PT Vale Indonesia Tbk (PT Vale), bagian dari Mining Industry Indonesia (MIND ID), mengumumkan penjualan perdana bijih nikel dari proyek Indonesia Growth Project (IGP) Pomalaa di Kolaka, Sulawesi Tenggara. Pencapaian ini menandai transisi proyek dari fase konstruksi menuju operasional penghasil pendapatan, sekaligus memperkuat posisi Indonesia dalam rantai pasok mineral kritis global.

Langkah Strategis Penguatan Industri Nikel Nasional

Penjualan perdana ini merupakan langkah strategis untuk de-risiko proyek, memvalidasi kesiapan sistem produksi, serta mengukuhkan fundamental pertumbuhan jangka panjang perusahaan. IGP Pomalaa juga berperan penting dalam mendukung agenda hilirisasi nasional melalui integrasi pertambangan dan pengolahan guna meningkatkan nilai tambah domestik.

Dengan nilai investasi terintegrasi sekitar Rp74,44 triliun atau setara dengan ±US$4,43 miliar, IGP Pomalaa menjadi salah satu proyek strategis penguatan industri nikel nasional. Penjualan perdana ini dimungkinkan berkat aktivasi area penjualan bijih di Pit PB5 dan Pit PB1, yang memiliki kapasitas penampungan hingga 4 juta metrik ton basah (Mwmt) bijih limonit. Kapasitas ini memberikan fleksibilitas inventori dan menjaga keberlanjutan suplai ke fasilitas pengolahan di Pomalaa.

Komitmen Keunggulan Operasional dan Keberlanjutan

Direktur dan Kepala Proyek PT Vale Indonesia Tbk, Muhammad Asril, menegaskan komitmen perusahaan. “Peresmian area penjualan bijih di Pit PB5 dan PB1 merupakan langkah strategis untuk menjaga ritme produksi dan memastikan distribusi material berjalan optimal. Dengan dukungan infrastruktur yang terus kami percepat, kami memastikan pencapaian target IGP Pomalaa tetap sejalan dengan prinsip-prinsip keunggulan operasional dan praktik pertambangan berkelanjutan,” ujarnya.

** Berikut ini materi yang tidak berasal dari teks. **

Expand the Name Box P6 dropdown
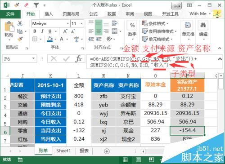The image size is (225, 164). click(x=33, y=58)
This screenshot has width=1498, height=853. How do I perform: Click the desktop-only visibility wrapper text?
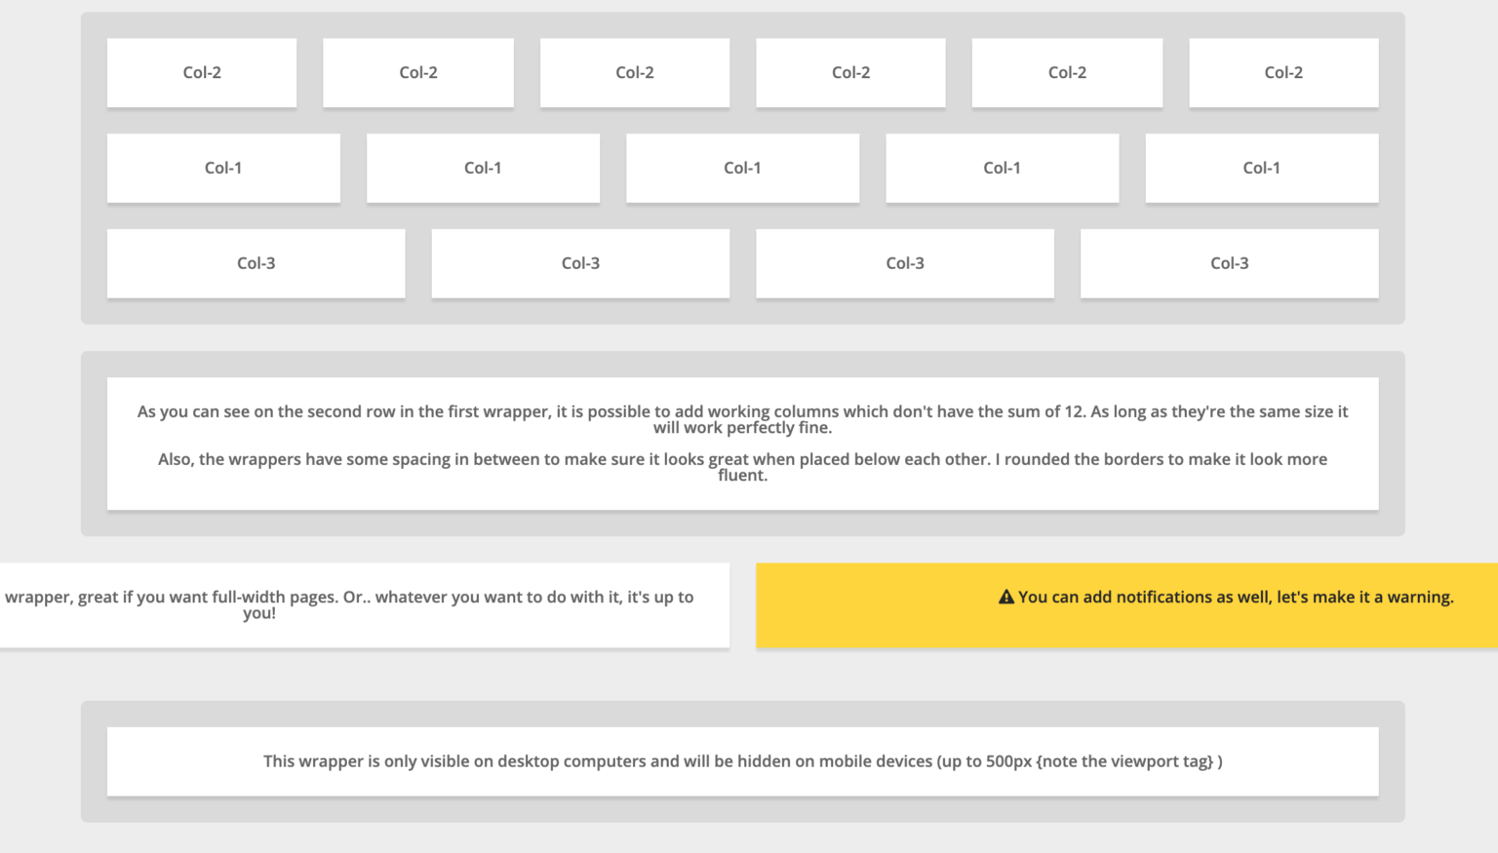coord(742,761)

Target Produksi dan Progres Konstruksi

Memasuki Maret 2026, IGP Pomalaa menargetkan produksi limonit sebesar 300.000 ton per bulan, atau sekitar 9.677 ton per hari. Strategi peningkatan produksi dilakukan secara disiplin untuk memastikan kesinambungan operasional dan optimalisasi kapasitas produksi, didukung kapasitas penyimpanan 4 Mwmt sebagai penyangga persediaan.

Dari sisi pengembangan, hingga Januari 2026, kemajuan konstruksi keseluruhan proyek telah mencapai 65,76 persen. Sementara itu, pengembangan Jalan Angkut Utama (MHR) menuju tempat penyimpanan telah mencapai 40 persen. Infrastruktur ini menjadi jalur utama distribusi material dari tambang ke fasilitas pengolahan dan pelabuhan, diharapkan dapat meningkatkan produktivitas pengangkutan dan menekan potensi hambatan logistik.

PT Vale menyatakan bahwa langkah ini sejalan dengan strategi hilirisasi nasional serta komitmen perusahaan untuk menghadirkan pertumbuhan industri nikel yang kompetitif, terintegrasi, dan berkelanjutan.